Полковник в подзорную трубу видел больше, нежели люди своими глазами. Он подал команду, ещё сильнее сгорбившись, согнувшись в дугу, будто и теперь не верил, что пришла победа. Солдаты внизу открыли дубовые ворота, отбросив перед тем от них брёвна, каменные плиты, старые изломанные возы, — и все полтавские защитники с таким порывом высыпали на дорогу, по которой не приходилось ходить и ездить столько дней, так уверенно бросились догонять врага, что для Петруся этот день превратился в длиннейший счастливый год, а не день. Он не запомнил, где взял коня, — счастье отшибло память, и хотелось лишь встретить братьев, друзей, поделиться с ними радостью, потому что какая это радость для Дениса, для Марка, для братьев-староверов, для первого встречного казака или русского. В памяти у Петруся уцелело лишь то, что он на коне влетел в лагерь Мазепы и сразу же возле глубокой канавы увидел там гетманскую парсуну, лишь немного повреждённую конским копытом, и успел подивиться, что никто больше не обратил на неё внимания. Он спрыгнул с коня и начал остервенело рубить изображение саблей, будто живого врага. Солдаты вокруг посмеивались, что-то говорили, вроде подбадривали, а он пинал и пинал её сапогами, пока наконец не понял, что перед ним вовсе не то, о чём думалось.

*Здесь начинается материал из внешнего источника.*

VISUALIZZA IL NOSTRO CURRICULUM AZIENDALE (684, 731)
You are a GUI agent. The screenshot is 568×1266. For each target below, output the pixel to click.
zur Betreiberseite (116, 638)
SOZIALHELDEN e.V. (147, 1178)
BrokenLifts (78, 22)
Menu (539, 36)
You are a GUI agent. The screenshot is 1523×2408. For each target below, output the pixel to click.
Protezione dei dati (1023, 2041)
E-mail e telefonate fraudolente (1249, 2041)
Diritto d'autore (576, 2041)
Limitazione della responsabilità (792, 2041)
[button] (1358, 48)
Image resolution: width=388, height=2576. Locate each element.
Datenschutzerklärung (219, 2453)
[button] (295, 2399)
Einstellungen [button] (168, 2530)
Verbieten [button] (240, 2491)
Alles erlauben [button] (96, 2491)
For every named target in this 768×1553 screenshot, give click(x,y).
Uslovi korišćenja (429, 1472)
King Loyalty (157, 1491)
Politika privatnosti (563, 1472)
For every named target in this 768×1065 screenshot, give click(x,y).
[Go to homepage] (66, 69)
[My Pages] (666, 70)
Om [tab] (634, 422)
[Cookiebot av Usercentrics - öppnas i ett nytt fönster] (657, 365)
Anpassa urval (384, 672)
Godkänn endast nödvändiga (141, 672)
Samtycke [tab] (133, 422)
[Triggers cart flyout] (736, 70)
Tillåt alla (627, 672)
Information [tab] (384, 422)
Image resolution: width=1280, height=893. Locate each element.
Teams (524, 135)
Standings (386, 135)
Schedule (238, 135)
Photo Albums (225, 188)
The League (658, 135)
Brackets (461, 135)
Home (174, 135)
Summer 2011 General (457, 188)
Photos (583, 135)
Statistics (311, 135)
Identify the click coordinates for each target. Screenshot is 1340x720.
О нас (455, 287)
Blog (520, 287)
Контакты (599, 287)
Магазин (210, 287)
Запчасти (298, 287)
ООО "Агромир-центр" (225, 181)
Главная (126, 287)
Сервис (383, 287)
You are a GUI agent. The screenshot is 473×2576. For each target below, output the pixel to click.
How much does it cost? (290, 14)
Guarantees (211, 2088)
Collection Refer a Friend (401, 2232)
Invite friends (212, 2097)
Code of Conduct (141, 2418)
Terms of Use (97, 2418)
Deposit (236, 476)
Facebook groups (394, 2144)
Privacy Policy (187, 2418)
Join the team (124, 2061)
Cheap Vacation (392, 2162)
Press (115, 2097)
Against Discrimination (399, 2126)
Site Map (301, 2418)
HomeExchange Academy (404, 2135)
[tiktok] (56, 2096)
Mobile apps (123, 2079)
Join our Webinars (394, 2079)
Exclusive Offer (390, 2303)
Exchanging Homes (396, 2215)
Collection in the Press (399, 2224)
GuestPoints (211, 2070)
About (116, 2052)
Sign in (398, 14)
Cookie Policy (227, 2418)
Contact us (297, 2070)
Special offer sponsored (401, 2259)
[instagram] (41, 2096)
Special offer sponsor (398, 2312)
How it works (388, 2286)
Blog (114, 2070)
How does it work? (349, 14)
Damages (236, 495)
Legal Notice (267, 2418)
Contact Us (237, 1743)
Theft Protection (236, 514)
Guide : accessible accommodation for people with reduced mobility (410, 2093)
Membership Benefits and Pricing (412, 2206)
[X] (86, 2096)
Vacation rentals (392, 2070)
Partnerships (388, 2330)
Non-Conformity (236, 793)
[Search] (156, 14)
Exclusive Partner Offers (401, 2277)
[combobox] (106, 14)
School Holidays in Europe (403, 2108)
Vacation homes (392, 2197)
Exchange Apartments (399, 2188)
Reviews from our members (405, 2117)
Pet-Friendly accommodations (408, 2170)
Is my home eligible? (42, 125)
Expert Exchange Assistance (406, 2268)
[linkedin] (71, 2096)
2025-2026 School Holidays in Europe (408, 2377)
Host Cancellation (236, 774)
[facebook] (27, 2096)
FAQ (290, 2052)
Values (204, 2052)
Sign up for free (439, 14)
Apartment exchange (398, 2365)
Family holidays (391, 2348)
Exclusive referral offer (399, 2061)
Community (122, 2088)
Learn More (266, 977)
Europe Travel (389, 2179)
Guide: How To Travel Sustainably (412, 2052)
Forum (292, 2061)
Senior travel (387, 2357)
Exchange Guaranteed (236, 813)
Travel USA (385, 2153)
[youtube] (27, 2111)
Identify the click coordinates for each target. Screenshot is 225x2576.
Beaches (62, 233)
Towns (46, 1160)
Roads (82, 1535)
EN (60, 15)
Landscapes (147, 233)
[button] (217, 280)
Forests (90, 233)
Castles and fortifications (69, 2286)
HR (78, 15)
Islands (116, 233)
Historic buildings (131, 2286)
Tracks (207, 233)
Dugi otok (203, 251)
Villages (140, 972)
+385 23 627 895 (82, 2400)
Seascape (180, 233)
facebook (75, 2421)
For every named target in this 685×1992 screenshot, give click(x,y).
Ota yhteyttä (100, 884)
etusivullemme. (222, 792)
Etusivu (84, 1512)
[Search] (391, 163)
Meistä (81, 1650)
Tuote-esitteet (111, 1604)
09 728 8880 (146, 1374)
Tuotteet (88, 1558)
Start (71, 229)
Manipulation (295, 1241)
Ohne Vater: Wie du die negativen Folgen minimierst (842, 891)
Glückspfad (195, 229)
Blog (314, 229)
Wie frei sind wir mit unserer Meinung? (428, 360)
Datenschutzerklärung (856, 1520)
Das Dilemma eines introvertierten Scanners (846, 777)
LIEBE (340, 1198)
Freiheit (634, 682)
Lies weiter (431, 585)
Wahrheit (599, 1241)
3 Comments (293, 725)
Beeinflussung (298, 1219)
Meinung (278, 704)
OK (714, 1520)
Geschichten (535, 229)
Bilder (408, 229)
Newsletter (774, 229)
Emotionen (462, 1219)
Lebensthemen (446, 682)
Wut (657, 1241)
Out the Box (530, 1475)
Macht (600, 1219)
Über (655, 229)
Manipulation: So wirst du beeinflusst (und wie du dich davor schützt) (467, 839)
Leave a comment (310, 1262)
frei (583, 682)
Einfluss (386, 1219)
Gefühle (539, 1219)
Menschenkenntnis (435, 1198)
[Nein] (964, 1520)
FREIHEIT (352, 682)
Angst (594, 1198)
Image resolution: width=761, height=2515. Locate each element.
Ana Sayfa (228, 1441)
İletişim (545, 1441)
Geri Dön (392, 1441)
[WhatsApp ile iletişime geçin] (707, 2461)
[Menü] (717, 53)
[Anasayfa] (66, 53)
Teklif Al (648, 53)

— О Господи! — вырвался из него крик.
Под белым левкасовым подмалёвком на доске открылся слой красной краски, а он туда такого не клал. Повернул ещё уцелевшие остатки досок — не то. На своих досках он запоминал каждый сучочек, каждый изгиб древесного естества...
— О Господи!
Да, вспомнилось, старый зограф Опанас говорил не раз, что удачные парсуны вельможам размножают придворные зографы. Петрусю стало страшно: Мазепа мог приказать сделать сотни изображений, и теперь они гуляют по свету, разносят его, Петрусевы, ошибки, его грех умножают среди людей...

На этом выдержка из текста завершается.